After a brief sabbatical, Chef Kevin Kelly is back in the galley with another one of his fantastic culinary creations. This guy is ridiculously talented. While red drum is a local favorite, we intentionally chose black drum, which is mistakenly considered second-rate table fare. Slot size black drum yield flaky, white fillets rivaling large snapper and their bronze colored cousins. To ensure the mildest flavor, Chef Kelly meticulously trimmed the fillets and stressed the importance of not overcooking. Adding a few easy to prepare organic side dishes, the end result was appeasing to both the palette and the eye. Enjoy!

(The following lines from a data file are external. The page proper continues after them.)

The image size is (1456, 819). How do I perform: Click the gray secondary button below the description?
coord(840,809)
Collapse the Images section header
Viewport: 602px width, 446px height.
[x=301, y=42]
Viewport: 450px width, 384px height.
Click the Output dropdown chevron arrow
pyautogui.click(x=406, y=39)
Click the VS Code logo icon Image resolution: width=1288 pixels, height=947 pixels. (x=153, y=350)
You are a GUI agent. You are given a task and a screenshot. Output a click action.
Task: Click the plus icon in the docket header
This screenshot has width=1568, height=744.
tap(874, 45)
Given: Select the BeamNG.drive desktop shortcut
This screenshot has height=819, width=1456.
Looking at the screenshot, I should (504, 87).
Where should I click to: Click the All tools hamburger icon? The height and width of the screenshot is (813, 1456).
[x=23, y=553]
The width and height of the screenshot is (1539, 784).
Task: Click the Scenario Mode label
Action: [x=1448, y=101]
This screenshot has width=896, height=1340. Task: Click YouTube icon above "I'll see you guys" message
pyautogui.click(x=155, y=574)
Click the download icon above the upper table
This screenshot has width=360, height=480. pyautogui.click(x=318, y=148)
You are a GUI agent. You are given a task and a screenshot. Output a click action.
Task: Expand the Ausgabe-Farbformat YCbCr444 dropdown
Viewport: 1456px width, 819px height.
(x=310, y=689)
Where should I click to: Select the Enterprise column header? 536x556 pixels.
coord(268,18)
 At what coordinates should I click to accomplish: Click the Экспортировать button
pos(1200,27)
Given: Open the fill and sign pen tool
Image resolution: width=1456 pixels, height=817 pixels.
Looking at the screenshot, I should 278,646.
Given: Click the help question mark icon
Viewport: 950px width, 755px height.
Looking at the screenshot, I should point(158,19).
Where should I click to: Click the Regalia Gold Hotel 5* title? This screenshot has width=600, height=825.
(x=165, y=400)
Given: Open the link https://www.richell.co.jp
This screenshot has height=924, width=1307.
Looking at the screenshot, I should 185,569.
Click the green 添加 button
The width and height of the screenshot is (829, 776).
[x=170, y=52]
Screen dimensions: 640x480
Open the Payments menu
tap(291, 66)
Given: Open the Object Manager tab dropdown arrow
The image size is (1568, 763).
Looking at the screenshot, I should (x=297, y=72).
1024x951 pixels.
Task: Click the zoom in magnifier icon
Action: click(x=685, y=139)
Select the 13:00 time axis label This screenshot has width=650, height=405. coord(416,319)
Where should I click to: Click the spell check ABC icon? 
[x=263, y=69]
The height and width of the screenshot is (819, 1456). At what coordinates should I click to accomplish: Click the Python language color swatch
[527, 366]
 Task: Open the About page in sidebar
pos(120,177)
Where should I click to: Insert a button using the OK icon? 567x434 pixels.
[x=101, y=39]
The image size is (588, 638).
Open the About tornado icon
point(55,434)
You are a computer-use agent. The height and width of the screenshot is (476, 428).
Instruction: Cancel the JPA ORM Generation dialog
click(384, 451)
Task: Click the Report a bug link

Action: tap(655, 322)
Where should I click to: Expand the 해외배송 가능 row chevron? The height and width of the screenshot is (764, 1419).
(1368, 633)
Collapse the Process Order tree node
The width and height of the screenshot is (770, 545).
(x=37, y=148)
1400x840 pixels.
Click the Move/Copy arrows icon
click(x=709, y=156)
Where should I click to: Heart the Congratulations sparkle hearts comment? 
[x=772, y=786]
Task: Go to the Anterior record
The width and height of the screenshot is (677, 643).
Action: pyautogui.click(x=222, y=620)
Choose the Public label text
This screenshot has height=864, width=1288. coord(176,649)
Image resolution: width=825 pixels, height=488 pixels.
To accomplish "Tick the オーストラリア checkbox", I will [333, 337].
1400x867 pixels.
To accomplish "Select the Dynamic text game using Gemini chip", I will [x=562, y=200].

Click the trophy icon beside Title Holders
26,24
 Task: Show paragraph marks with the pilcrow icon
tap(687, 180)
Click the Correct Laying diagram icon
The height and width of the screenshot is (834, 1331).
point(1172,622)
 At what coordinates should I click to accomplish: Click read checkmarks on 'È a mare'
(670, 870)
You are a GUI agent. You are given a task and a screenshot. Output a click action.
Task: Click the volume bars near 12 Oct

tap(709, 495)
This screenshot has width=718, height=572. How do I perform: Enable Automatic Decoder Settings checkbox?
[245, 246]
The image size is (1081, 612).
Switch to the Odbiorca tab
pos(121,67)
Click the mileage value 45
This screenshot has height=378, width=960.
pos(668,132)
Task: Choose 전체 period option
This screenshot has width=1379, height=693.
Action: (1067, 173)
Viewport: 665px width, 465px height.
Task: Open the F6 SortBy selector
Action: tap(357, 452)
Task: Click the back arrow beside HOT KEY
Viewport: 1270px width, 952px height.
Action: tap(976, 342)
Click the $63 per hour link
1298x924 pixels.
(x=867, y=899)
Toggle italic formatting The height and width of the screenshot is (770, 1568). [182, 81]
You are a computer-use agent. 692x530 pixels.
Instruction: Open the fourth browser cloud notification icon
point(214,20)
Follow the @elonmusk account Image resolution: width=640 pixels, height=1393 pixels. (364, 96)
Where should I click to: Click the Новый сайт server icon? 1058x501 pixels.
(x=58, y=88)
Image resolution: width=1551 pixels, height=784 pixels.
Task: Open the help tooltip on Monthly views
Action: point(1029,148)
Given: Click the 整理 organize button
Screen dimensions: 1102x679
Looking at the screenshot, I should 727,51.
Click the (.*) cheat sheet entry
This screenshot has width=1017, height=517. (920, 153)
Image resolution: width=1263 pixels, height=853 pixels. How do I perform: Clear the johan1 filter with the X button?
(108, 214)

- Fresh Black Drum (substitute with any white, meaty fillet)
- Organic Greens (substitute with leaf lettuce)
- 1 Stalk Celery (shaved)
- 1 Stalk Fennel (shaved)
- 8 oz. Heirloom Tomatoes (halved)
- 1 c. Red Lentils
- 1 Avocado
- 8 oz. Zucchini (diced)
- 2 Lemons
- 1/2 c. Flour
- 1/2 c. Cornmeal
- 4 oz. Butter
- Fresh Parsley
- Fresh Tarragon
- Olive Oil
- Vegetable Stock
- Salt & Pepper
Organic Greens: Toss mixed greens with shaved fennel, shaved celery, and halved heirloom tomatoes. For dressing, combine ½ cup olive oil, zest from two lemons, juice from one lemon, and two tarragon sprigs. Mix well. Salt & pepper to taste.
Lentil Slaw: Boil 1 cup red lentils in vegetable stock until tender. Drain. Mix with diced zucchini, juice from one lemon, fresh parsley, salt & pepper to taste.
Fish: Season both sides of fillets. Pan sear in olive oil, adding one tablespoon butter, ½ cup vegetable stock and a tablespoon of fresh chopped parsley.
Fried Avocado: Peel and cut avocado into even chunks. Coat in 50/50 mix of flour/cornmeal, and pan fry to a light golden brown.